Somewhere along the line, beer became as viable an option as wine for something to bring to a dinner party in New York. So be it.
Now what? Faux pas await you, ones you’d never find with wine.
For one thing, wine has labels to give even the cheapest hooch the veneer of respectability. No one ever has to know, do they? It’s provably difficult to tell the $7.99 bottle from the $79.99 one. Unless your host insists upon an on-site Google search, you can shield yourself with a label from any cries of penury. All those cursive fonts! Foreign words! Warm backstory from family vineyards! In places you or your hosts will likely never, ever visit! Or, if they are not ornate and foreign-seeming, they are achingly postmodern, with clean vistas punctuated by too-cute names like “Fire Engine” or “Red Truck,” or, as if daring you not to get the joke, “Table Wine.”
And, finally, the adjectives! “Velvety,” “notes of graphite,” “effervescent yet heavy,” “black currant,” “black cherry,” “black licorice,” “blackberry.”
You can’t pull this with beer. The cheaper brands are easily delineated; people are going to know when you show up with a Budweiser or a Miller. The labels are plain and simple, and to the point. Big Beer throws its shoulder into advertising, not design. Besides, not much backstory to a can of Old Milwaukee; not many adjectives to describe a Genessee Cream Ale (“old cleat” perhaps).
What to do without shellacking the bank? (Because that’s the thing with beer at dinner parties—you must bring more of it: “You need two six-packs for every one bottle of wine,” observed a friend of mine, a made member of that Brooklyn family some call Brobo. “And the sixers have to be two different varieties!”) One solution, and it’s virtually failsafe: Turn to Belgian beers.
“Types of beer to bring to a dinner? Most likely I would bring a Belgian beer,” Dawn Gabriele Land, a Brooklynite who works in the wine industry, said over email. Besides going good with an array of foods, “Belgian beers usually have the cleanest, nicest labels—they look expensive. The bottles are corked and caged like Champagne—it makes a good impression.”
A lot of other beer bottles, however fine the contents inside, wouldn’t cut it. Craft brewers are inconoclastic people, bad asses all. “If you wouldn’t feel comfortable giving a host a bottle of Woop Woop Shiraz,” Ms. Land explained, “you won’t feel comfortable giving a bottle of Hop Stoopid either.”
There is the alternative, though: to plunge straight ahead with such seemingly crazed bottles and to confront the task of managing expectations through information. In other words, show up with Lagunitas‘ Hop Stoopid and expect to explain things.

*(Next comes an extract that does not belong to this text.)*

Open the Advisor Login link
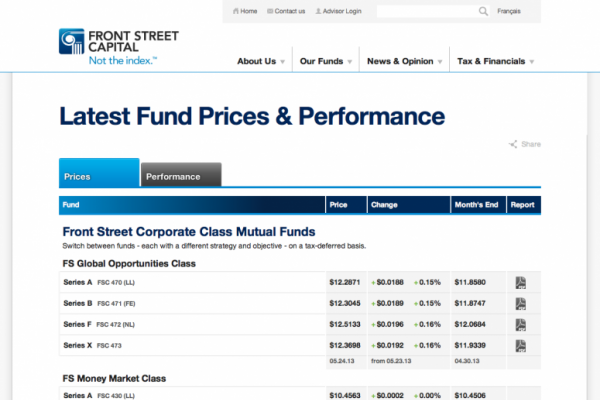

Perhaps, then, the etiquette’s simple, but circuitous, like one of those Choose Your Own Adventure books from adolescence. If you’re going to bring beer to the dinner party and you don’t mind a flush few moments as the center of attention, then bring the great beer, regardless of the label. If you want to just plant the bottle(s) in the host’s hands and make a beeline, a la wine, then opt for the quiet dignity of a Chimay or an Ommegang.
Also, remember that one caveat: “One 12-ounce bottle isn’t going to cut it,” warned Carolyn Edgecomb, president of the Malted Barley Appreciation Society, over email. “Bring at least a bomber, a 750-ml or a six-pack. A growler is another excellent option, just make sure you bring it fresh.”
And I hope this goes without saying, but don’t drink it all by yourself—no more than you would uncork a bottle of 2000 Saint Emilion Grand Cru, and casually down it throughout dinner. People, please.